#### [PROMPT]
Would you please copy only the lines from the line that contains "Task: Place cursor" to the end of the data below, exactly, leaving every picture out?

#### [RECORDS SHOWN]

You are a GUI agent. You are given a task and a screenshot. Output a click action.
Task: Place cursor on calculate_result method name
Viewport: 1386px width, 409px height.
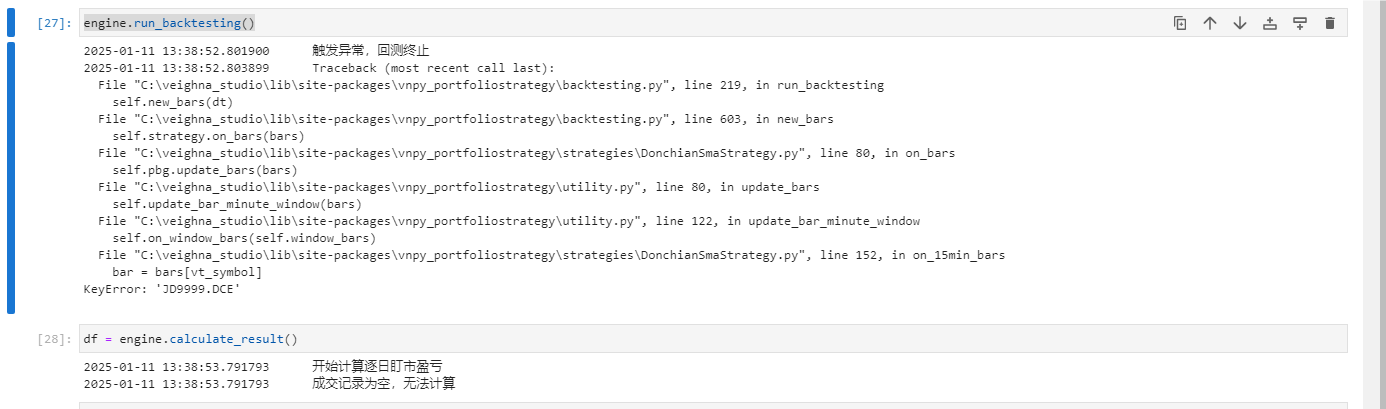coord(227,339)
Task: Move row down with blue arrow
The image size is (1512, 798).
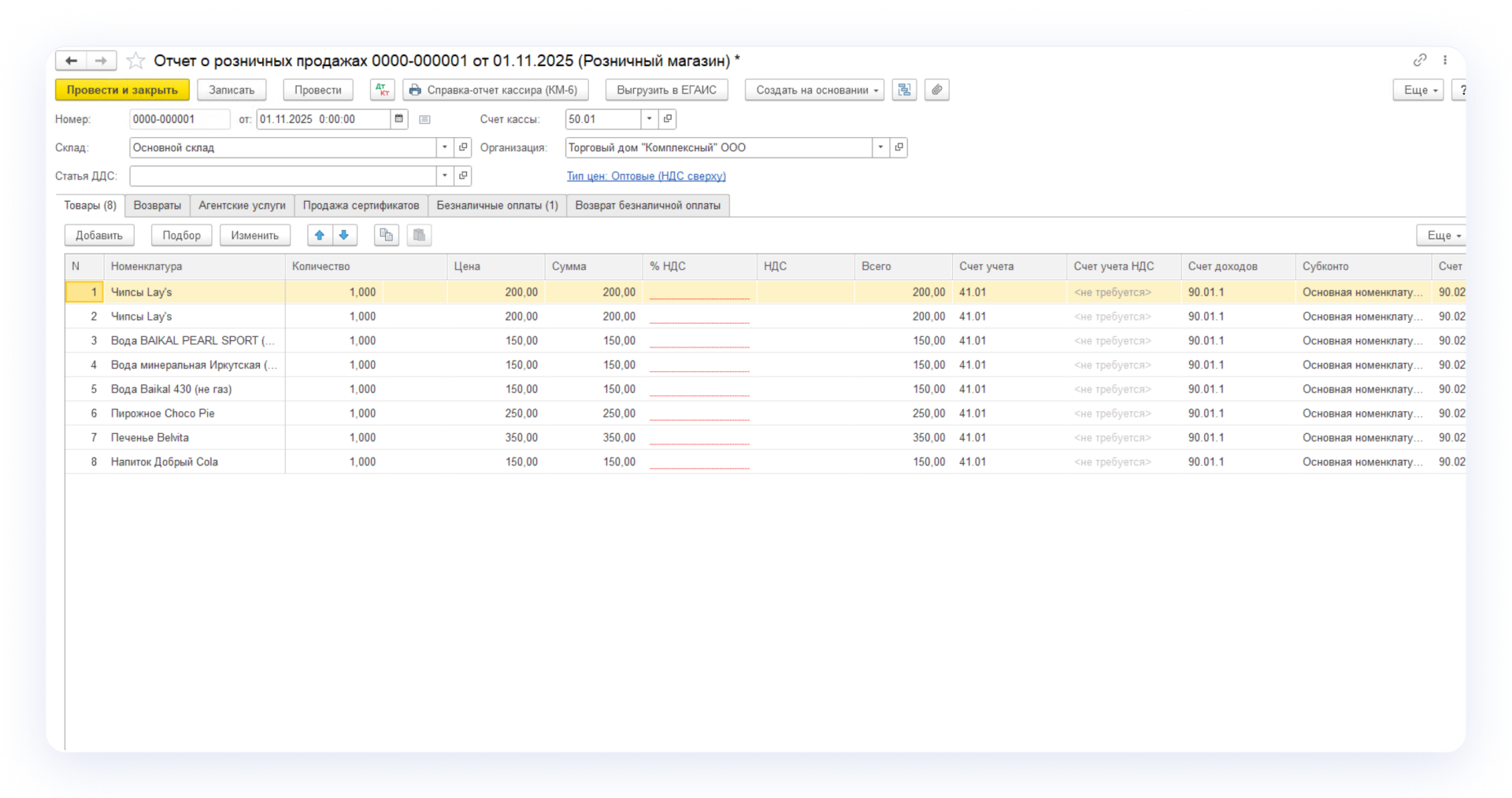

#### [TASK SOLUTION]
Task: Place cursor on calculate_result method name
Viewport: 1386px width, 409px height.
coord(227,339)
Task: Move row down with blue arrow
The image size is (1512, 798).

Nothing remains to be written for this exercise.